A Fast Approach for Integrating ORB Descriptors in the Bag of Words Model
Abstract. In this paper we propose to integrate the recently introduces ORB descriptors in the currently favored approach for image classification, that is the Bag of Words model. In particular the problem to be solved is to provide a clustering method able to deal with the binary string nature of the ORB descriptors. We suggest to use a k-means like approach, called k-majority, substituting Euclidean distance with Hamming distance and majority selected vector as the new cluster center. Results combining this new approach with other features are provided over the ImageCLEF 2011 dataset.

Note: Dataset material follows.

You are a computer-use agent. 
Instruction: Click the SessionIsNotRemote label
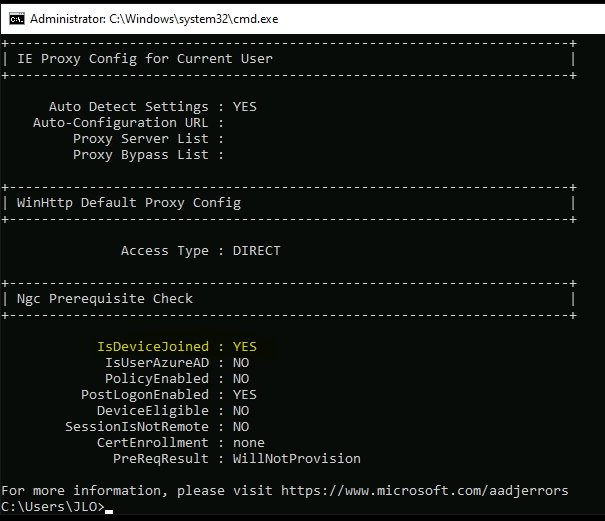pyautogui.click(x=137, y=426)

Keywords: Image Retrieval, BOW, Color descriptor
1. Introduction
One of the most interesting trends in multimedia retrieval, side by side with the improvement of the representation accuracy of descriptors by quantizing even more efficiently visual information, is the decrease of the computational demands of the algorithms. Improving the retrieval performance while reducing the computational effort demanded to the processing devices is a great engineering challenge. Often this problem is solved by finding approximatded solutions and a performance reduction that guarantee the most significant decrease in processing time. This trend is also highly supported by the variety of multimedia devices which are mainly sold to customers, such smartphones and tablets. These devices in fact have lower computational capabilities, lower memory and the strong constraint of the battery life, therefore require a careful algorithmic design.

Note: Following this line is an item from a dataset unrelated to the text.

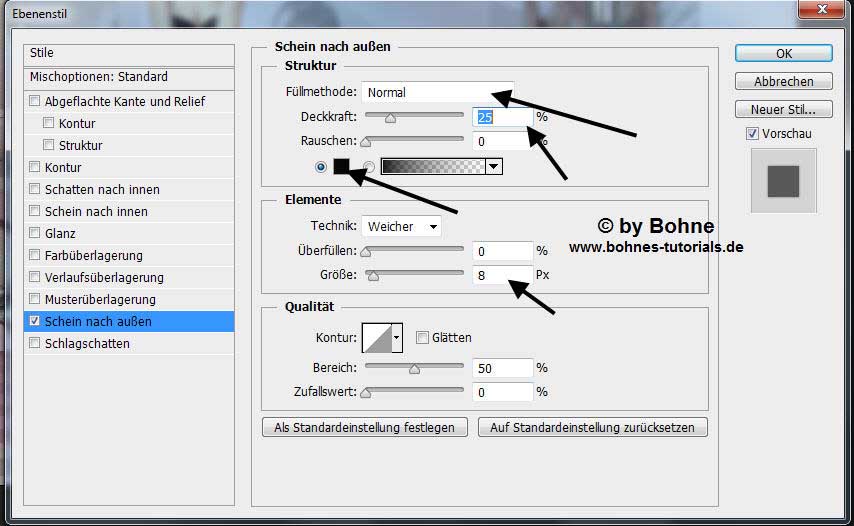The height and width of the screenshot is (526, 854).
Task: Toggle the Vorschau preview checkbox
Action: coord(752,133)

This problem is even more significant considering that the current trend in multimedia retrieval is to apply some sort of local description, composed by a region detection and a region description, which is usually computationally demanding. Moreover, they are good candidates for object detection tasks, but if we want to perform similarity retrieval or content classification (therefore creating a global representation of the content itself), we have to employ the bag-of-words model to construct a visual vocabulary. Again, this procedure is computationally very expensive since it requires a clustering step, often k-means.
Considering the ImageCLEF 2011 Photo Annotation dataset (Fig.1) as the reference throughout the manuscript, we can see that the last years best performance has been obtained by University of Amsterdam’s Concept Detection System, [1] combining 3 SIFT with Harris-Laplace corner detector, plus 3 SIFT with dense multiscale sampling every 6 pixels, and a training with SVM using χ2 kernel. Therefore, authors obtained a 24000-dimension feature vector, with a training time of several days on an high end PC. The process is complex even in testing, requiring descriptors extraction, nearest neighbor computation for every word of the vocabulary and the classification with SVM.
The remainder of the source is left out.